UBC Theses and Dissertations
Agentive experience compatibilism Deery, Oisin
Libertarians, who think that freedom is incompatible with determinism and we are free, claim that their view is descriptively right about how we view ourselves as agents who are free to do otherwise. Much of what compatibilists, who think that freedom is compatible with determinism, have written in recent years about the freedom to do otherwise has consisted in attempts to deflate these sorts of libertarian claims. Philosophers on each side thereby make claims about the nature of our experience and beliefs. These are empirical claims, which can be illuminated by empirical methods. In experiments that I ran with Matt Bedke and Shaun Nichols, our participants described their experience of being free to do otherwise as incompatibilist across a range of conditions. Compatibilists may dismiss these results by insisting that people are mistaken in their introspective judgments. Or they might insist that people only seem to have incompatibilist beliefs about freedom and determinism; in fact, these beliefs are about the compatibility of freedom and fatalism. I argue that both these compatibilist claims are false, at least in the forms that they currently take.
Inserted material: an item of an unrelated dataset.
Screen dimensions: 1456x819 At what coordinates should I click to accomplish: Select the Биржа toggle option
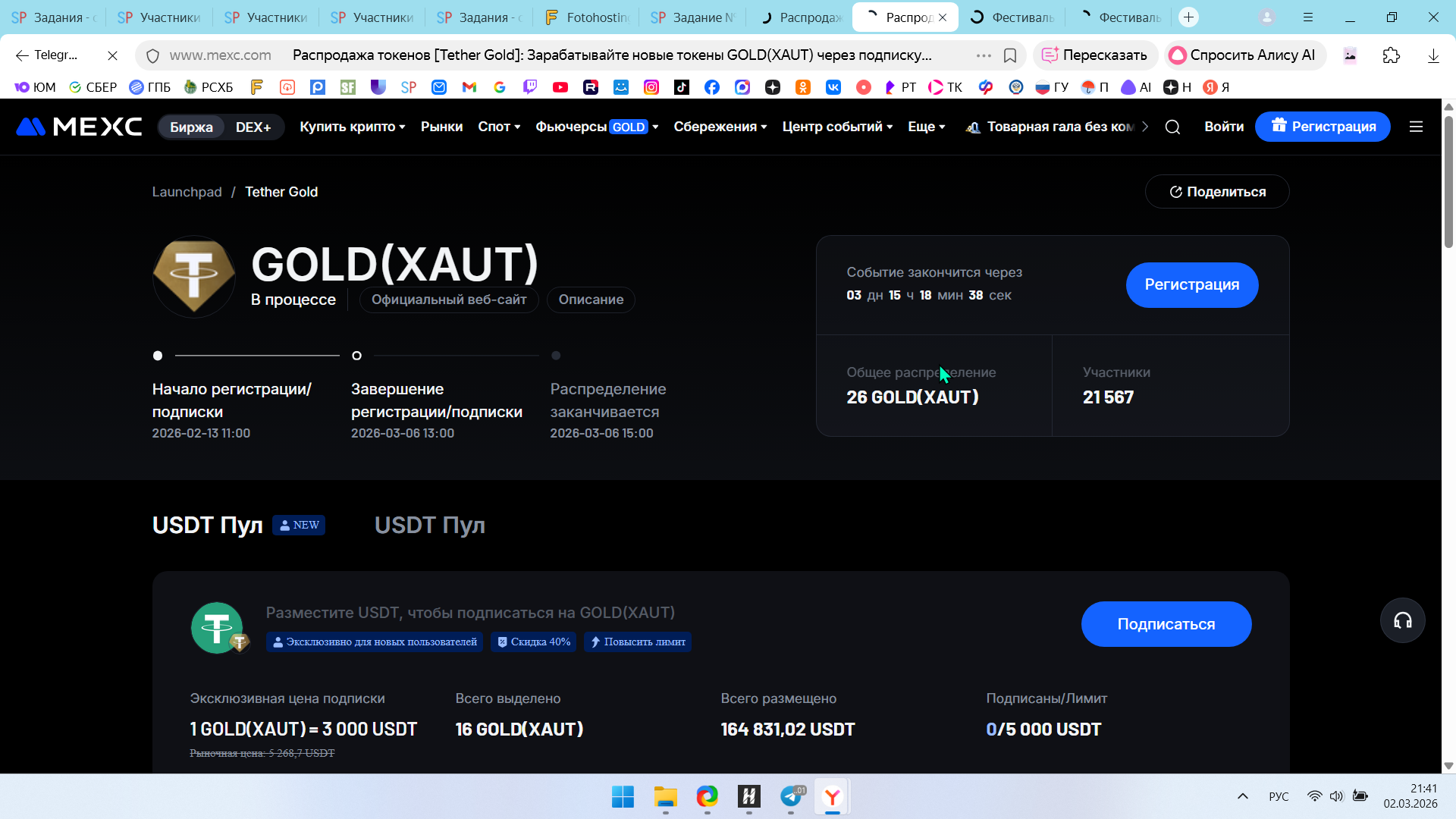[191, 127]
Instead, I argue that compatibilists should concede that people's experience and beliefs are in part libertarian, but can still be accurate if determinism is true. First, I assume that experiences of being free to do otherwise have phenomenal content that is inaccurate if determinism is true, just as libertarians claim. Then I argue that such experiences also have phenomenal content that is accurate if determinism is true. So an experience with libertarian content can be accurate under determinism. Second, I argue that implicitly libertarian beliefs can be accurate, even assuming determinism. Only when one makes an explicit incompatibility judgment is one's belief false. Thus, implicitly libertarian beliefs are not incompatibilist. My view does not provide a full compatibilist theory of the ability to do otherwise. Still, on my view our experiences and beliefs concerning such freedom are consistent with determinism. My view also explains any temptation we may feel to judge our experience and beliefs as inconsistent with determinism.